# Where does this identity involving sums of Hankel-like determinants over partitions come from?

For a partition $\lambda=( \lambda_1,\dots,\lambda_n)\vdash n$ with $\lambda_1\ge\dots\ge\lambda_n\ge0$ and any function $f:\mathbb Z\to\mathbb C$, define a Hankel-like $n\times n$ matrix $$M_f(\lambda):=\begin{bmatrix} f(\lambda_1)&f(\lambda_1+1)&\cdots&f(\lambda_1+n-1)\\\ f(\lambda_2-1)&f(\lambda_2)&\cdots&f(\lambda_2+n-2)\\\ \vdots&\ddots&\ddots&\vdots\\\ f(\lambda_n-(n-1))&\cdots&f(\lambda_n-1)&f(\lambda_n)\qquad \end{bmatrix}.$$

(Note that the parts $\lambda_k$ are the arguments on the main diagonal; the partition is padded with zeros to get length $n$.)
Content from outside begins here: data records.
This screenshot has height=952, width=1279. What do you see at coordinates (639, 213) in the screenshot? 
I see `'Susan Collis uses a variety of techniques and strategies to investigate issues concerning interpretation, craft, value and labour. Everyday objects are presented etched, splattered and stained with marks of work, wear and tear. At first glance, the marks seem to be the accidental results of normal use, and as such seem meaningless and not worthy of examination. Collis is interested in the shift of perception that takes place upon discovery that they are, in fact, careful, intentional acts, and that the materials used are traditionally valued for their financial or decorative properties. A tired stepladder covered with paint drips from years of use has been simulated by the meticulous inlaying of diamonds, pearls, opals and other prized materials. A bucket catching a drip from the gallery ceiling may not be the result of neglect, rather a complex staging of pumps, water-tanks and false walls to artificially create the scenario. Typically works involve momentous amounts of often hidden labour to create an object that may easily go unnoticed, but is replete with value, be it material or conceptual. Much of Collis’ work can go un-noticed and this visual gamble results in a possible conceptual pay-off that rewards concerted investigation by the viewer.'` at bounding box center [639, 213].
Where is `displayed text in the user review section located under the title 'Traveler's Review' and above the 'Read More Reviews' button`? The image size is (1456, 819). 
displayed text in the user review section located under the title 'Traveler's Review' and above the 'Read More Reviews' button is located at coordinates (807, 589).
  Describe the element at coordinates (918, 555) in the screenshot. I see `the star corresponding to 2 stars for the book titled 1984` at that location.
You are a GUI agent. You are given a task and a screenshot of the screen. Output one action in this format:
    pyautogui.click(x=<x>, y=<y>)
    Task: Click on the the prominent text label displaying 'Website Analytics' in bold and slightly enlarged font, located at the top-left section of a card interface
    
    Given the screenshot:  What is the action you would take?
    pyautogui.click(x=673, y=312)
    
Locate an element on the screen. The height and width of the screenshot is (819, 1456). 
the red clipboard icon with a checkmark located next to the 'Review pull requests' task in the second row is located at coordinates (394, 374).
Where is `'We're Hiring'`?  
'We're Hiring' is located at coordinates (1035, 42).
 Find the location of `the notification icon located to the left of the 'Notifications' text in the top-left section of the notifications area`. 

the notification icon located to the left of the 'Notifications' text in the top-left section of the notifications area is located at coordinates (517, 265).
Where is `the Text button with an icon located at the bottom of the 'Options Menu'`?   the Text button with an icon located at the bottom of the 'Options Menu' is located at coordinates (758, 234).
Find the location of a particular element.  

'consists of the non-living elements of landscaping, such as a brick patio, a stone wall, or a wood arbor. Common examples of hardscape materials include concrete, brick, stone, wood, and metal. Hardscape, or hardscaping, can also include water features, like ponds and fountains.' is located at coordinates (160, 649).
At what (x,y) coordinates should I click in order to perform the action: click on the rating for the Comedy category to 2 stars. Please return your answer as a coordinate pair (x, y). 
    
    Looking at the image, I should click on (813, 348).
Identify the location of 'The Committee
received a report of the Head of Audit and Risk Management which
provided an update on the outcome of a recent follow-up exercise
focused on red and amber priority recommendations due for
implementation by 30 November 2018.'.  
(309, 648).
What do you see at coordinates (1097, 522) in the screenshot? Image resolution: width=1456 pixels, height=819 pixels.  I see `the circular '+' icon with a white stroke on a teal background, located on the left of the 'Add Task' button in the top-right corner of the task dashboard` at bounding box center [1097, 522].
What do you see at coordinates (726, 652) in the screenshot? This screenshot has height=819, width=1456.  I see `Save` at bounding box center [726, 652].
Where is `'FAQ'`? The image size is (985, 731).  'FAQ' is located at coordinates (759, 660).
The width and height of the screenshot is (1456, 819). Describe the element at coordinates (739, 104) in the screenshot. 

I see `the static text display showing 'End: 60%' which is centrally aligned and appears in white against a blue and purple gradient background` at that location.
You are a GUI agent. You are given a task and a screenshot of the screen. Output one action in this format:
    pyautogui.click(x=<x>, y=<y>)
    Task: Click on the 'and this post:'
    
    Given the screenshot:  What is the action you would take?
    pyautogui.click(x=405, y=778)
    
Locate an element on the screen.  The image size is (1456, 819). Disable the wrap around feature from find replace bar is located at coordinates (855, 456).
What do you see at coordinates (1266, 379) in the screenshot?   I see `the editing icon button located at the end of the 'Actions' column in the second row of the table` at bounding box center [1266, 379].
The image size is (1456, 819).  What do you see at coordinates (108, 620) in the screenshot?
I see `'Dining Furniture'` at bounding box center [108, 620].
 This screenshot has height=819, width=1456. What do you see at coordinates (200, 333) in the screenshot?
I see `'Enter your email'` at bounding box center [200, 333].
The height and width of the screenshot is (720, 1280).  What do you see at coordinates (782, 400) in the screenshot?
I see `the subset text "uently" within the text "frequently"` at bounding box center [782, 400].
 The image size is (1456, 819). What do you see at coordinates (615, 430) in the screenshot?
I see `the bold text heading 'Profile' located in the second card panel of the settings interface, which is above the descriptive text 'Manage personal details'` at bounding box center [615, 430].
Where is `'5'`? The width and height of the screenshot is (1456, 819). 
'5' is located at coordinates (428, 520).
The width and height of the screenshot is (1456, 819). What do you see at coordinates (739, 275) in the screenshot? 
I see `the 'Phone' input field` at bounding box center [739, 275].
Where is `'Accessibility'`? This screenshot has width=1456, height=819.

Then an interesting identity is implied in this question: if $g(z):=\dfrac1{\Gamma(z+1)}=\dfrac1{z!}$, then we have $$\boxed{\sum\limits_{\lambda\vdash n}\det[M_{fg}(\lambda)\cdot M_{g}(\lambda)] =\dfrac {f(1)^n}{n!}=f(1)^ng(n)},$$ meaning that all other $f(k)$ for $k\ne1$ are canceled out in the summing.
The order of the $\lambda_k$'s is crucial here. Even if all partitions are ordered "backwards", i.e. increasingly, nothing cancels out.

What are references for this striking identity?